## What to do
Return the entries below in their exact form, leaving the pictures out.

---------- Given information ----------

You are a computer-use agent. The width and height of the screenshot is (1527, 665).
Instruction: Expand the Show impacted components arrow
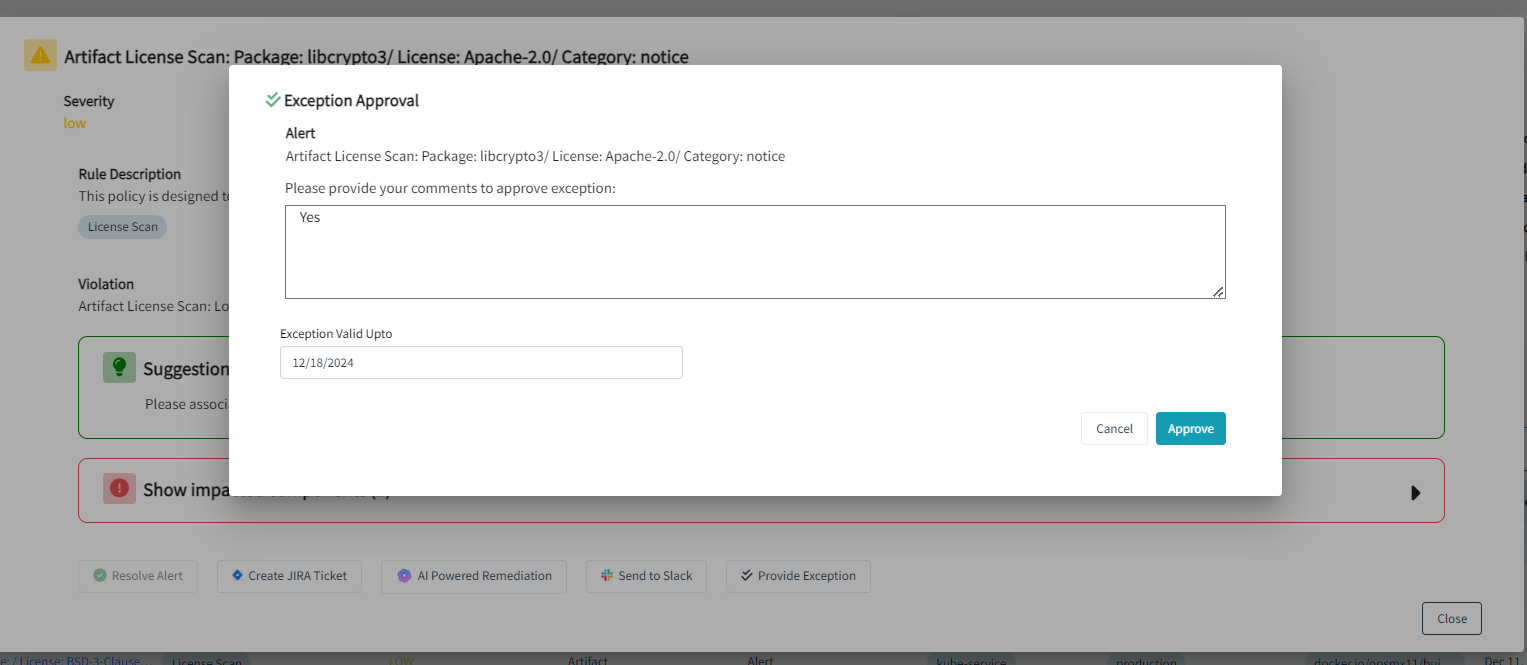click(1415, 492)
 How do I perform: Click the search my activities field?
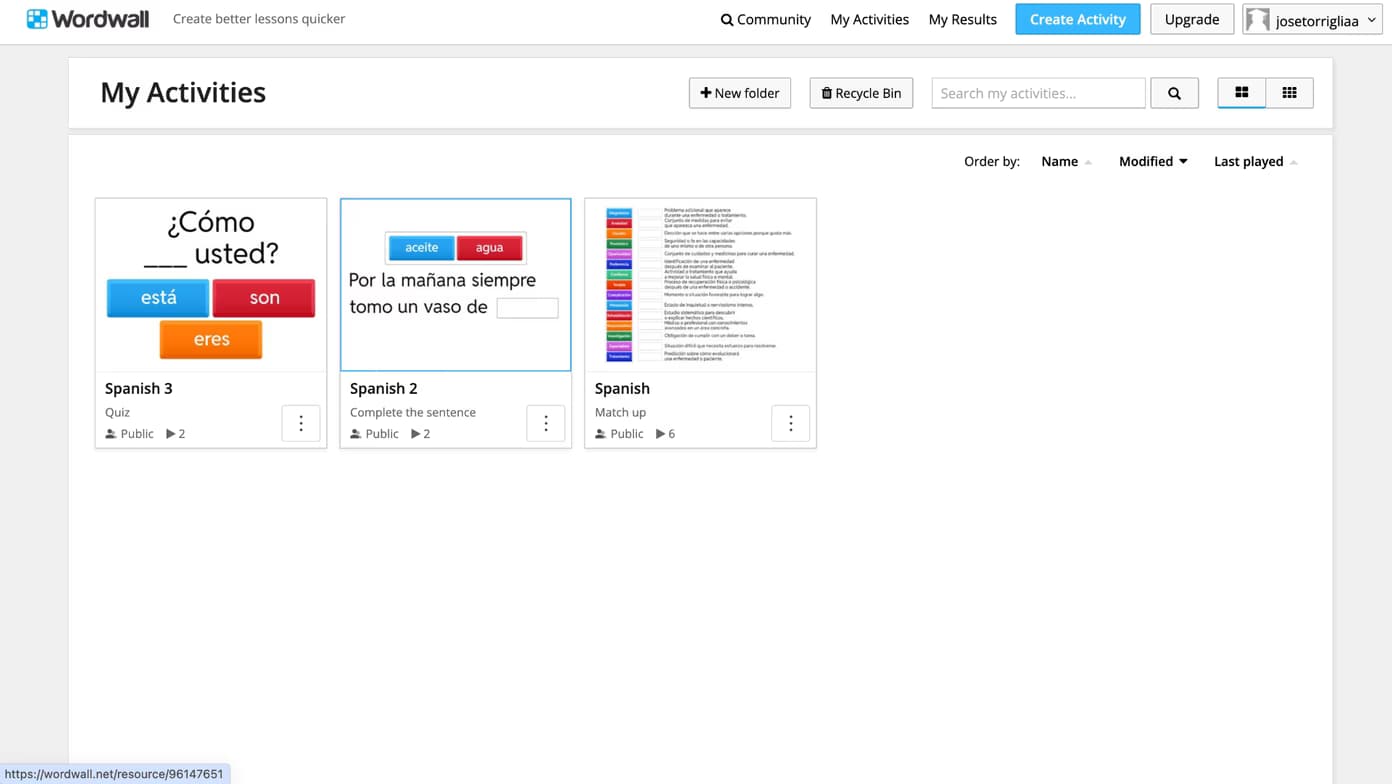(x=1038, y=93)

----------

## Output below
You are a computer-use agent. The width and height of the screenshot is (1527, 665).
Instruction: Expand the Show impacted components arrow
click(1415, 492)
 How do I perform: Click the search my activities field?
(x=1038, y=93)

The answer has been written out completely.